Latinas who embrace these aesthetics within their cultures have a lot in common.Then again, they have many differences. For example, a cholita is nothing like a chingona. Then again, cholitas are as daring as the chigonas, chicanas and other Latina subcultures as well, for that matter. All embrace the power of Latina aesthetics.

Embracing the Power of Latina Aesthetics

There’s a good reason why some Latinas embrace these unique aesthetics, journalist Jillian Hernandez explains. The looks purposely reject Euro-American societal norms forced upon women, she says.

“For many of our immigrant families, survival and social mobility meant fitting into Euro-American standards of beauty and comportment,” Hernandez writes for Refinery29. “As such, I was instructed to present a femininity drawing from white ideals: lightness, thinness, and a closet of clothes with a ‘classic’ fit that didn’t accentuate my curves or totally disguise them. If I didn’t, there was a whole vocabulary for mocking and excluding femmes from around the way that shamed girls like me into aesthetic conformity: cafre, chusma, chunti, and more.”

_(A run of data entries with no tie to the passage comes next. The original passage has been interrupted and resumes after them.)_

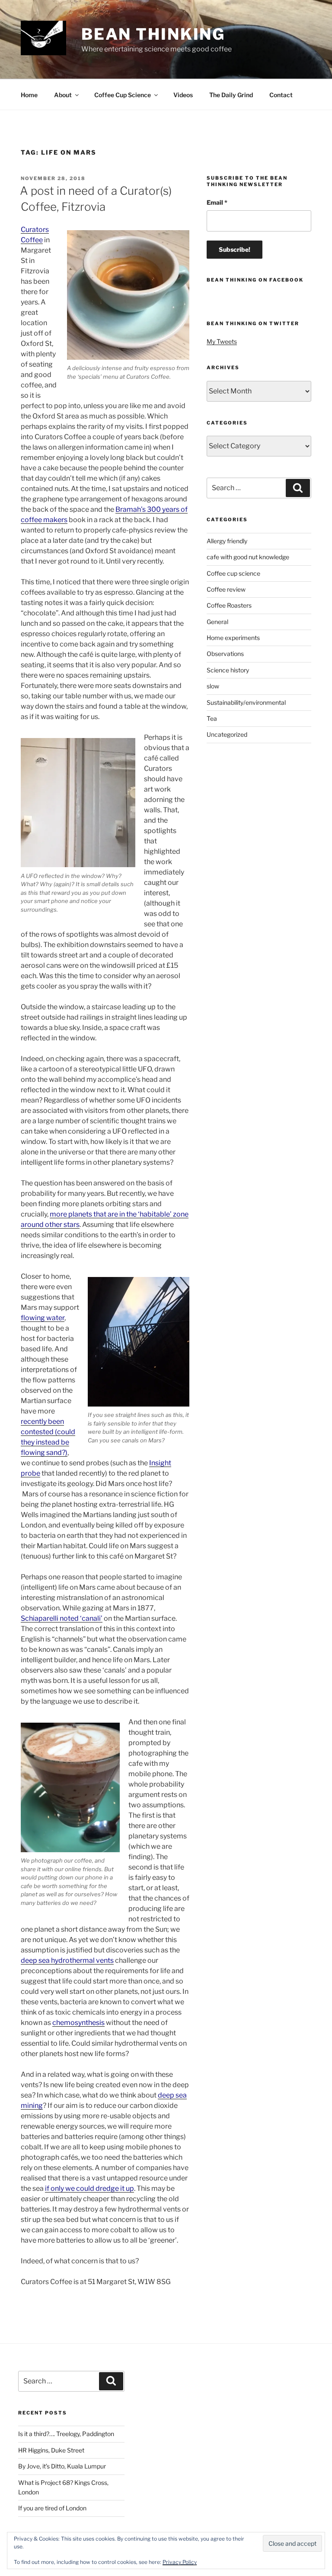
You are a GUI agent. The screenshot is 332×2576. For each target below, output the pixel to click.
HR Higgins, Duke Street (51, 2450)
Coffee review (226, 589)
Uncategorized (227, 734)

These aesthetic choices are a form of resistance and cultural pride, allowing Latinas to assert their identity and reclaim their beauty on their own terms.

From Cholas to Chongas

So, who are cholas, chongas, cholitas, chicanas, and chingonas? And what are their similarities and differences? We’re so glad you asked.

Cholas:

The term “chola” has roots in Mexican and Chicano culture. Cholas exude confidence and elegance. They blend classic and contemporary styles, emphasizing femininity without compromising authenticity. Their style is both chic and culturally rooted.  Their style includes dark lip liner, baggy pants, flannel shirts, and bandanas. Tattoos and hoop earrings are common. “By the sixties, chola style became synonymous with first- and second-generation Mexican-American youths of Southern California influenced by doo-wop music, enamored with lowrider cars, and often associated with gangs,” Byrdie writes.

Chongas:

The term “chonga” emerged in South Florida, particularly Miami, and is associated with working-class Latina women. Chongas embrace bold, flashy styles. They wear tight clothing, hoop earrings, and sport elaborate makeup. Think Bratz dolls meets urban flair. Chongas resist assimilation into Euro-American beauty standards. Their aesthetic challenges respectability politics and celebrates racialized femininity. They’re most often compared to their sisters on the West Coast, the cholas.

Chicanas:

Being a “Chicana” means you’re a Mexican-American woman, particularly living in the United States. Like the chongas, Chicanas navigate dual cultural identities. Their style may include elements from both Mexican and American aesthetics. Most notably, Chicanas often engage in social and political activism, advocating for their communities.

Chingonas:

A “Chingona” is a woman who celebrates strength, resilience, and independence. Chingonas are unapologetically confident women who defy societal norms. They embrace their power and will use it accordingly. “I’m 62 and I feel like I’m not even half way to being the chingona I want to be,” Award-winning Chicana Author Sandra Cisneros told the Huff Post in an interview.

Cholitas:

“Cholita” primarily refers to indigenous women in Bolivia, particularly those from the Aymara and Quechua communities. They go against the norm by proudly wear traditional clothing, including bowler hats, layered skirts, and shawls. Their style reflects cultural heritage and resilience. In recent years, Cholitas have reclaimed their identity by challenging stereotypes and asserting their place in modern society. Their fashion is a symbol of pride and resistance.